I have a fairly typical show CPU usage query
100 - (avg by (instance) (irate(wmi_cpu_time_total{mode="idle"}[2m])) * 100) > 80
which results in data which looks a bit like this:
{instance="opus143.domain.com:9182"} 94.07140535559513
{instance="opus162.domain.com:9182"} 90.00755315803018
{instance="opus163.domain.com:9182"} 85.48084077380952
but I would like to query only for values for machines which don't appear in another list
opus_local_slaves_count > 0
opus_local_slaves_count{instance="opus143.domain.com:5100",job="opus-live",runname="SimV3.1a"} 54
opus_local_slaves_count{instance="opus143.domain.com:5110",job="opus-live",runname="SimV3.1a"} 54
opus_local_slaves_count{instance="opus145.domain.com:5100",job="opus-live",runname="SimV3.1a"} 54
opus_local_slaves_count{instance="opus145.domain.com:5110",job="opus-live",runname="SimV3.1a"} 54
opus_local_slaves_count{instance="opus146.domain.com:5100",job="opus-live",runname="SimV3.1a"} 54
opus_local_slaves_count{instance="opus146.domain.com:5110",job="opus-live",runname="SimV3.1a"} 54
I think I've been able to get part of the way there using label_replace to give me the host in each case
(label_replace((100 - (avg by (instance) (irate(wmi_cpu_time_total{mode="idle"}[2m])) * 100) > 80), "host", "$1","instance","(.*?)[.].*"))

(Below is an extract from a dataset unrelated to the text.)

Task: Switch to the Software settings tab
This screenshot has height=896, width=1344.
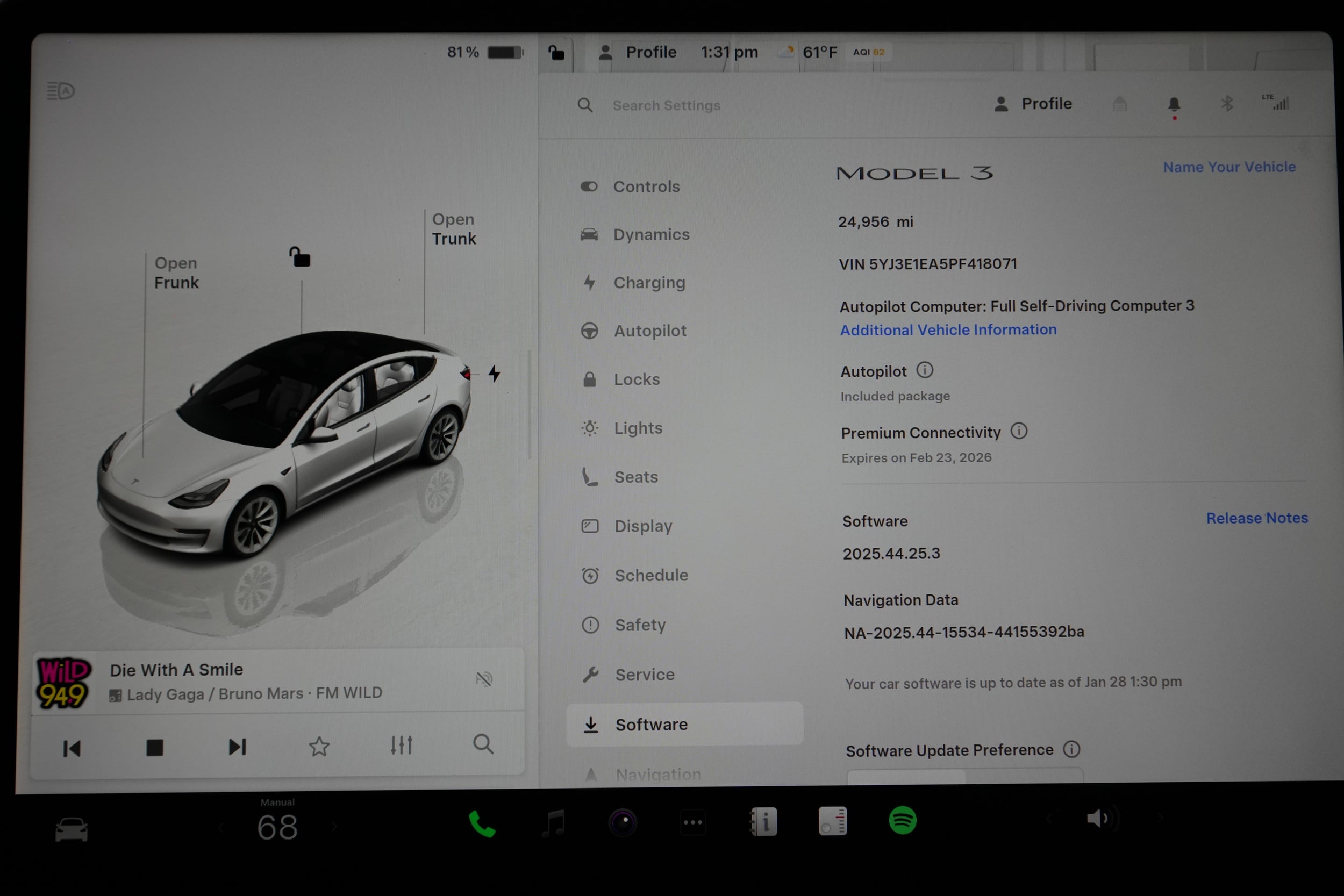Action: tap(652, 724)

{host="opus143",instance="opus143.domain.com:9182"} 94.07140535559513
{host="opus162",instance="opus162.domain.com:9182"} 90.00755315803018
{host="opus163",instance="opus163.domain.com:9182"} 85.48084077380952
label_replace((opus_local_slaves_count > 0), "host", "$1","instance","(.*?)[.].*")

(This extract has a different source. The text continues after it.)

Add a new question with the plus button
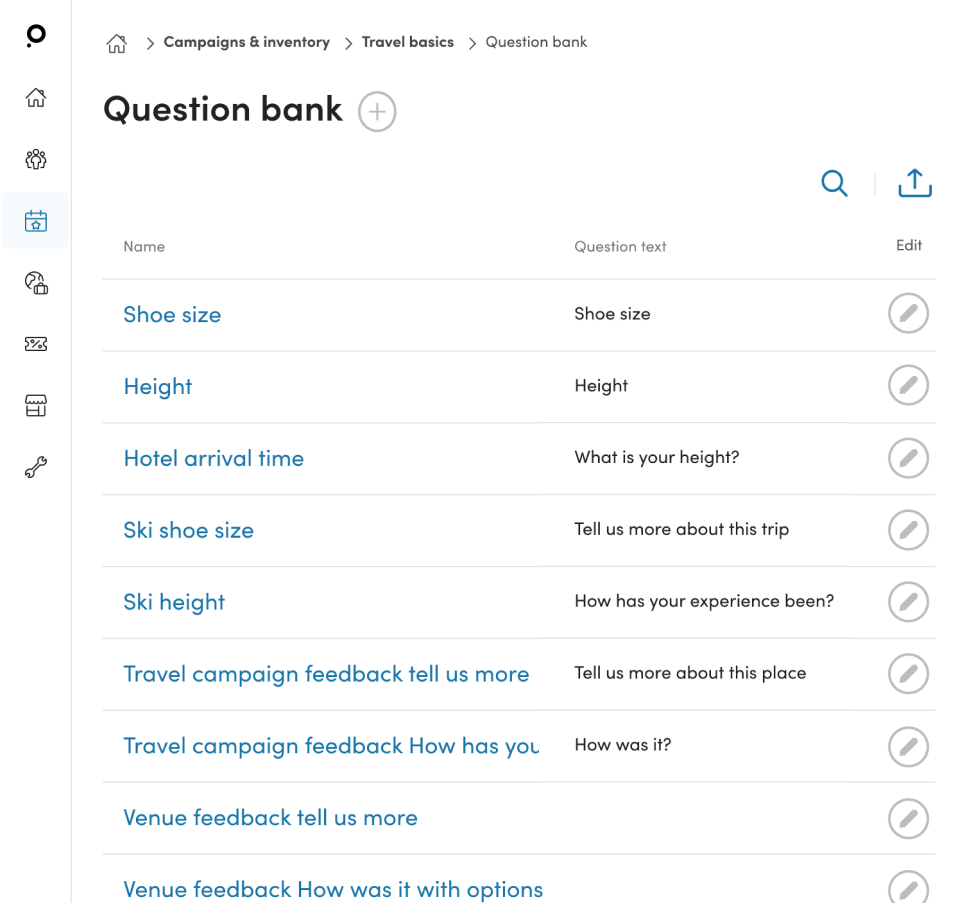This screenshot has height=903, width=966. [377, 112]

opus_local_slaves_count{host="opus143",instance="opus143.domain.com:5100",job="opus-live",runname="SimV3.1a"} 54
opus_local_slaves_count{host="opus143",instance="opus143.domain.com:5110",job="opus-live",runname="SimV3.1a"} 54
opus_local_slaves_count{host="opus145",instance="opus145.domain.com:5100",job="opus-live",runname="SimV3.1a"} 54
opus_local_slaves_count{host="opus145",instance="opus145.domain.com:5110",job="opus-live",runname="SimV3.1a"} 54
opus_local_slaves_count{host="opus146",instance="opus146.domain.com:5100",job="opus-live",runname="SimV3.1a"} 54
opus_local_slaves_count{host="opus146",instance="opus146.domain.com:5110",job="opus-live",runname="SimV3.1a"} 54
But now I am really stuck trying to exclude hosts in the second list, from the first. Is this even possible in PromQL? In SQL it would be a simple NOT IN subquery
UPDATE: For context, what I'm trying to achieve is to be able to alert for high-CPU on servers, except servers in the second list, which should have high-CPU utilisation. Maybe there's a better way?
Solved it!
For anyone who finds this looking to do something similar... The saliant keyword is UNLESS!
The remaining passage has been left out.